Not that I need reminders that time marches on (the house is fully stocked with mirrors), but here comes September to drive the point home. T. S. Eliot called April the cruelest month, but had anyone thought to press him about September, he no doubt would have called it the most wistful.
There's no mystery to it, especially to those of us who grew up outside the confines of California, where September may seem pretty much like August, not to mention January or May.
For us, September meant it was time to get a move on. The peal of the first school bell in early September was as much symbolic as real.

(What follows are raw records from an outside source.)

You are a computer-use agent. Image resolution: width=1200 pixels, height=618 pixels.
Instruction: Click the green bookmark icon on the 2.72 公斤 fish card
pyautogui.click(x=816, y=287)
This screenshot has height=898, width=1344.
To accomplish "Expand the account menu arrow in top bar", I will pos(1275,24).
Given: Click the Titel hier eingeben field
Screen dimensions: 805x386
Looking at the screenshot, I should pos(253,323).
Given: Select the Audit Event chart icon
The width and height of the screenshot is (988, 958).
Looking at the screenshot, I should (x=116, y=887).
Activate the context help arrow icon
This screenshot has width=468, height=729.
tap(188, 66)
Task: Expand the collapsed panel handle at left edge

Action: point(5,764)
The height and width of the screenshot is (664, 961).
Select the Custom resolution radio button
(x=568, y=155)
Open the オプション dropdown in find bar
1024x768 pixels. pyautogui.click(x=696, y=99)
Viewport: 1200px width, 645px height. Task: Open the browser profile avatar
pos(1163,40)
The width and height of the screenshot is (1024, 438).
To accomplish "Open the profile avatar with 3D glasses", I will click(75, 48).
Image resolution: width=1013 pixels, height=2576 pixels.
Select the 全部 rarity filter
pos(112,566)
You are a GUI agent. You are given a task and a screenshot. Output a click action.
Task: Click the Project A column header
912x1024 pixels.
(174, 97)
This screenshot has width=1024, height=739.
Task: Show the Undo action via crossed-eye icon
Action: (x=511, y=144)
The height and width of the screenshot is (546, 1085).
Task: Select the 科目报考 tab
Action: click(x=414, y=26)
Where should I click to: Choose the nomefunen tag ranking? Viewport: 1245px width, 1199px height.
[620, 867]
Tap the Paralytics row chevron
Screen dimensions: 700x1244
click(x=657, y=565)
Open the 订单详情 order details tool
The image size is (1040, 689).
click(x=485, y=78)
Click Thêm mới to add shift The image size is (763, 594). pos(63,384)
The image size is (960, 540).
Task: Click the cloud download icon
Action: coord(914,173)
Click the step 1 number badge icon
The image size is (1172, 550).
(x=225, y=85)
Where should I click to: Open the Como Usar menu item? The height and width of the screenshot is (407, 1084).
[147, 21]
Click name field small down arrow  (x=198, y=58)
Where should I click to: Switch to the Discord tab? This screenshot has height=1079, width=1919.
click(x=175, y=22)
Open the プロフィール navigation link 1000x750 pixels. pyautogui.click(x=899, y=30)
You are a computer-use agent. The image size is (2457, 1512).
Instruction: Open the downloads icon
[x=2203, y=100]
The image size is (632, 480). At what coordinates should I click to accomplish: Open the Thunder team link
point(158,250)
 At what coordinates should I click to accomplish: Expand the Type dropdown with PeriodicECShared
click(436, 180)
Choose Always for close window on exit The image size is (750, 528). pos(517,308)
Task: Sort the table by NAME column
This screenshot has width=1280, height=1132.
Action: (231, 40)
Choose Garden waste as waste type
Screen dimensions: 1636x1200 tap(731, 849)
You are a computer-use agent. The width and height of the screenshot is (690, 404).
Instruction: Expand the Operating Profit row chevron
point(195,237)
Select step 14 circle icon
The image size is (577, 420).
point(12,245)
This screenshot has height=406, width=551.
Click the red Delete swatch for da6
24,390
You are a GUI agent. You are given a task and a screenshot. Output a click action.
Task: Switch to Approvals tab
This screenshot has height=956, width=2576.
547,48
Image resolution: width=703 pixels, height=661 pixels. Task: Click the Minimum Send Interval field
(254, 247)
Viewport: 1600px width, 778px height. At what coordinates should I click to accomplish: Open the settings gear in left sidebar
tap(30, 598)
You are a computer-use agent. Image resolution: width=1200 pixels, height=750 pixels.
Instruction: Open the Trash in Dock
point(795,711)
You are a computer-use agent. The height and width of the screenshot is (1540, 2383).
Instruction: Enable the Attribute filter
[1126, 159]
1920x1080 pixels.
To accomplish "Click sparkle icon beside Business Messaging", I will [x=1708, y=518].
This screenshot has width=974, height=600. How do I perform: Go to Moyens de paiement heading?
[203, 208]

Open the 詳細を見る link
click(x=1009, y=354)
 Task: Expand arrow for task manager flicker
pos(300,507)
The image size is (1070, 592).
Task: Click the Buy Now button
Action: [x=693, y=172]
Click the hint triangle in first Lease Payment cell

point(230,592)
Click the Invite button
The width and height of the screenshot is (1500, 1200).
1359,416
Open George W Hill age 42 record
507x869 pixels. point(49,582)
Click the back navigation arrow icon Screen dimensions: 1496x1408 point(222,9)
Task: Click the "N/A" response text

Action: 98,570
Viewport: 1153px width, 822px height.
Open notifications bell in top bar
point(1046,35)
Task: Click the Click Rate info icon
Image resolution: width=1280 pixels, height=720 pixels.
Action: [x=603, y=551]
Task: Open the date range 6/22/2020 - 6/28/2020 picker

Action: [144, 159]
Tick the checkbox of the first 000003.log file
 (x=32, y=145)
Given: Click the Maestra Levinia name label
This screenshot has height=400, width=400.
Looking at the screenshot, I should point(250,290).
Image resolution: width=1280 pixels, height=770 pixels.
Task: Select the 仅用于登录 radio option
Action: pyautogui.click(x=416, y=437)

Whether you were a first-grader or a freshman, the siren sound from the schoolhouse or campus summoned you to the new uncertain adventure that lay ahead. Instinctively, you knew you would be different nine months down the road.
That sensation, so real in the Midwest where I grew up, feels less pronounced here in California where I've spent the last 16 summers.
I confess to missing that feeling, even though I've made the typical Californian's bargain of accepting 70-degree temperatures in December in exchange for the changing of the seasons.
But as dulled as the ol' nostalgia membranes may have been in recent years, they're rustling again, if only vicariously.
Last week, a beloved cousin from my Nebraska boyhood spent a week in Orange County with his wife and two sons, both in their 20s. The visit was to help elder son Scott, 29 and a Ph.D., set up housekeeping as he begins his full-time teaching career at Cal State Fullerton. He needed to buy a car, buy a bed, get some furniture, learn his way around campus, meet his colleagues, start living his new life in a new town.
This weekend, a longtime friend is here from New Jersey with another young man in tow--his 18-year-old son, Dan, who will enroll at CalArts in Valencia. Dan has designs on becoming a drummer in a jazz ensemble. His father confesses to being a wreck, knowing that at the end of the 3,000-mile drive to California, he'll be saying goodbye to a little boy who's not so little anymore.
Is there a manual somewhere that tells parents how to handle these moments?
My Nebraska cousin and his wife are semi-experts, having already sent Scott and his brother off in past Septembers. And sure, Scott probably could have survived his arrival in Orange County without his parents' presence. But I find it kind of touching that they came, anyway, and that he's already phoned them a number of times back in Nebraska. During the week they were here, no one needed to say aloud that we grasped the momentousness of Scott surveying the landscape on the eve of his teaching career.